▶ _THE DATA_
BEGIN

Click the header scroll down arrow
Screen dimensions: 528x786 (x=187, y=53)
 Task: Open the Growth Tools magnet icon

END
BEGIN

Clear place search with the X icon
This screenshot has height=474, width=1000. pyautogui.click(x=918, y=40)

END

▶ _GOAL OF THE EXERCISE_
Look above for the line with "Click the header scroll down arrow" and the line with "Task: Open the Growth Tools magnet icon". Write out those two lines and all the lines between them, exactly, and no others.

▶ _OUTPUT OF THE EXERCISE_
Click the header scroll down arrow
Screen dimensions: 528x786 (x=187, y=53)
 Task: Open the Growth Tools magnet icon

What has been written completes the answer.